Background

Hepatitis C virus (HCV) is a major cause of liver disease worldwide. HCV establishes persistent infection that often results in chronic hepatitis followed by liver fibrosis, cirrhosis, from which hepatocellular carcinoma arises. The stage of chronic liver disease is mainly evaluated based on the degree of liver fibrosis. Therefore, assessment of the degree of liver fibrosis is important in clinical practice. Liver biopsy is the gold standard method for evaluating the degree of liver fibrosis [1]. However, the invasiveness nature of liver biopsy makes it un-practical approach, especially for patients who require follow-up [2].

Recently, glycoprotein-based biomarkers (glyco-biomarker) have been emerged as novel disease biomarkers. Mac-2 Binding Protein Glycosylation isomer (M2BPGi), which is also named hyperglycosylated Wisteria floribunda agglutinin-positive Mac-2 binding protein (WFA+ -M2BP) is a new serological glyco-biomarker that has been recently developed for predicting the stage of liver fibrosis [3, 4]. This technical approach may be applicable to the development pipeline for a wide variety of glyco diagnostic tools.

Developed in France by Echosens, transient elastography (Fibro Scan®) is a novel, noninvasive technique that is used to assess the degree of liver fibrosis. The Vibration Controlled Transient Elastography™ system (VCTE™) implemented on the Fibro Scan®[5] is the most validated and commonly used elastography method worldwide and has been approved in China by the China Food and Drug Administration [6, 7]. Data suggest VCTE™ is reliable in diagnosing cirrhosis in patients with chronic liver disease [8], liver fibrosis in autoimmune hepatitis [9] advanced fibrosis in patients with alcoholic liver disease [10], significant fibrosis in patients with chronic hepatitis C [11], and in biliary diseases [12]. In recent years, the liver stiffness measurement (LSM) which is resulting from transient elastography has been applied to predict liver fibrosis in many hospitals in China [13, 14].

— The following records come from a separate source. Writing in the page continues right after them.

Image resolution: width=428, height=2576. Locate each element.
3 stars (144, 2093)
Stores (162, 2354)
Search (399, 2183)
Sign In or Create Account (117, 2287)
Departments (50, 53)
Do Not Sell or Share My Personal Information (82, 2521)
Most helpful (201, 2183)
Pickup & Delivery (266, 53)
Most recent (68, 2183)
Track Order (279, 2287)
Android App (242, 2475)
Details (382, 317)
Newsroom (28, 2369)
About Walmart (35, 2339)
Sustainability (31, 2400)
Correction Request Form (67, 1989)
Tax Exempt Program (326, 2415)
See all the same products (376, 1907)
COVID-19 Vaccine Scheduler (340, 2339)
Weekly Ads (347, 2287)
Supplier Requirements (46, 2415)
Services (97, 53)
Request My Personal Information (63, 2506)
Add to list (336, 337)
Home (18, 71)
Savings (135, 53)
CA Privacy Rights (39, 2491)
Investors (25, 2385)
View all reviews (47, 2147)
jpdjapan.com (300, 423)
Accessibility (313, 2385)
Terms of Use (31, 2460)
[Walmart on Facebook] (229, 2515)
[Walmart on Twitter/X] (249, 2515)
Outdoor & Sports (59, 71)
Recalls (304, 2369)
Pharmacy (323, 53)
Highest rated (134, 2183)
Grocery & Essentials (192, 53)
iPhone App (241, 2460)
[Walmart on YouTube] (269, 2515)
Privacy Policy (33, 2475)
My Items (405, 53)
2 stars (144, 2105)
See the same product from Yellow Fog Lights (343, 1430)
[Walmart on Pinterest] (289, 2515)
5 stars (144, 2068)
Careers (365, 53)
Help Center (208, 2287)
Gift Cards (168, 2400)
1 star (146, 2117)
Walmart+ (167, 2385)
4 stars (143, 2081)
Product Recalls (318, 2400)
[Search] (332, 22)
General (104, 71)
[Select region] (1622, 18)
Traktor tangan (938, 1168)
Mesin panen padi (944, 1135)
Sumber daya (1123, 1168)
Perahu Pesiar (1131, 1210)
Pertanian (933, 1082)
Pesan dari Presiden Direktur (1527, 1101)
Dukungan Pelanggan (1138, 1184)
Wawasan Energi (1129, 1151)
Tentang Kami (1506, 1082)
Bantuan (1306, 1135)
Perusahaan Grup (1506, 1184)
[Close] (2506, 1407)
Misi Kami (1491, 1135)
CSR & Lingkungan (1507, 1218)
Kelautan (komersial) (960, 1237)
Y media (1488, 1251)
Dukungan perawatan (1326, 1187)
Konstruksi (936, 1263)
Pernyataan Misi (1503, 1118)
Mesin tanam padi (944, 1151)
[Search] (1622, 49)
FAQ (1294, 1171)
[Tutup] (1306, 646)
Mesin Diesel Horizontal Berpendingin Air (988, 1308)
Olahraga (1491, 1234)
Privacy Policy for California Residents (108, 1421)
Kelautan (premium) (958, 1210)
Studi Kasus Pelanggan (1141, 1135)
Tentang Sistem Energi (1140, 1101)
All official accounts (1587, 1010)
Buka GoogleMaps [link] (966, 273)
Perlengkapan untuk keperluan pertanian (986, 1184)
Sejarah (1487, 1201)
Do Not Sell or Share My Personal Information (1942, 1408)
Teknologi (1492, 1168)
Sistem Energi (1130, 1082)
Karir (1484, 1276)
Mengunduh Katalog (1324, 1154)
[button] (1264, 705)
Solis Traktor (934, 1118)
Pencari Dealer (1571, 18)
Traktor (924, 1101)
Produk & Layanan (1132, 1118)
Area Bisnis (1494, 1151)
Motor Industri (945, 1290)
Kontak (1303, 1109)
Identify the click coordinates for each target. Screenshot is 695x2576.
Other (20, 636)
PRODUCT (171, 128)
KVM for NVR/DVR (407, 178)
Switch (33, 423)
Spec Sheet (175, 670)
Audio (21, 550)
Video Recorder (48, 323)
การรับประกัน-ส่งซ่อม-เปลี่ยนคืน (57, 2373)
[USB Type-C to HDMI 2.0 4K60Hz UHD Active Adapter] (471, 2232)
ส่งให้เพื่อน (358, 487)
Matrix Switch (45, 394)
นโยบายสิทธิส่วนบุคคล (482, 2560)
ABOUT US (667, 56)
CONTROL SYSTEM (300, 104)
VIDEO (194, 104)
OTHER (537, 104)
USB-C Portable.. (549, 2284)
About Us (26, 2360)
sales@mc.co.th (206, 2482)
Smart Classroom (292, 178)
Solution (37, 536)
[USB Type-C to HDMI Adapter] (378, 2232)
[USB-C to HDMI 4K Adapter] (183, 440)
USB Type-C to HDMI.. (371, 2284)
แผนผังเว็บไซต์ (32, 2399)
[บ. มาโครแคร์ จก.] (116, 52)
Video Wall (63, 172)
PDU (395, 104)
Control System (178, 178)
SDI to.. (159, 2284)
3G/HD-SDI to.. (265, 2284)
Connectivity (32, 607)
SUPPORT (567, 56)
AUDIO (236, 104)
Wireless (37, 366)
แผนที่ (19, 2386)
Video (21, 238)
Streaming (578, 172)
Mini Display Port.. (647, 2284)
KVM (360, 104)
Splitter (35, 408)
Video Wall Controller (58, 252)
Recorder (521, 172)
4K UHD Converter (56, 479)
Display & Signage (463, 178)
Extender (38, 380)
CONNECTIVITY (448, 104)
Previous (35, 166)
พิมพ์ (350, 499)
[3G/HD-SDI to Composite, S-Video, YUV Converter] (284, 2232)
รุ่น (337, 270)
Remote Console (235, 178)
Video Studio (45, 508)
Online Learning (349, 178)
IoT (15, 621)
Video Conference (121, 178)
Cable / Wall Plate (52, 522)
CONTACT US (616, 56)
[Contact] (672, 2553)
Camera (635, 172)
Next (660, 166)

This study aimed to (1) identify optimal serum M2BPGi cut-off values for evaluating the stage of liver fibrosis in Chinese patients with chronic hepatitis C, (2) identify the factors independently associated with M2BPGi, and (3) compare the diagnostic value of M2BPGi versus the fibrosis biomarkers aspartate transaminase to platelet ratio index (APRI), fibrosis index based on four factors (FIB-4), and gamma-glutamyltrans peptidase to platelet ratio (GPR).

Methods

Patients

We retrospectively reviewed 1001 hepatitis C patients and 164 healthy controls who underwent Fibro Scan® testing and color Doppler ultrasound at The First Hospital of Jilin University (Changchun, China). Of these, 321 patients who had fatty liver, which might influence the value of the Fibro Scan®, were excluded from the study. The study was approved by the Ethics Committee at the First Hospital of Jilin University, Changchun, China and the written informed consent was obtained from each patient enrolled in this study.

LSM

Fibro Scan® (Echosens, France) was performed by skillful operator to assess LSM value. Ten LSM values were recoreded and the median value calculated by the statistics analyze system was called as the final score. According to Tsochatzis [15] et al, the liver stiffness cut-offs were staged on a scale of 0–4 according to Fibro Scan® given as 7.6 (range 5.1–10.1), 10.9 (8.0–15.4), and 15.3 (11.9–26.5) kPa for stages F2, F3, and F4 in hepatitis C patients respectively.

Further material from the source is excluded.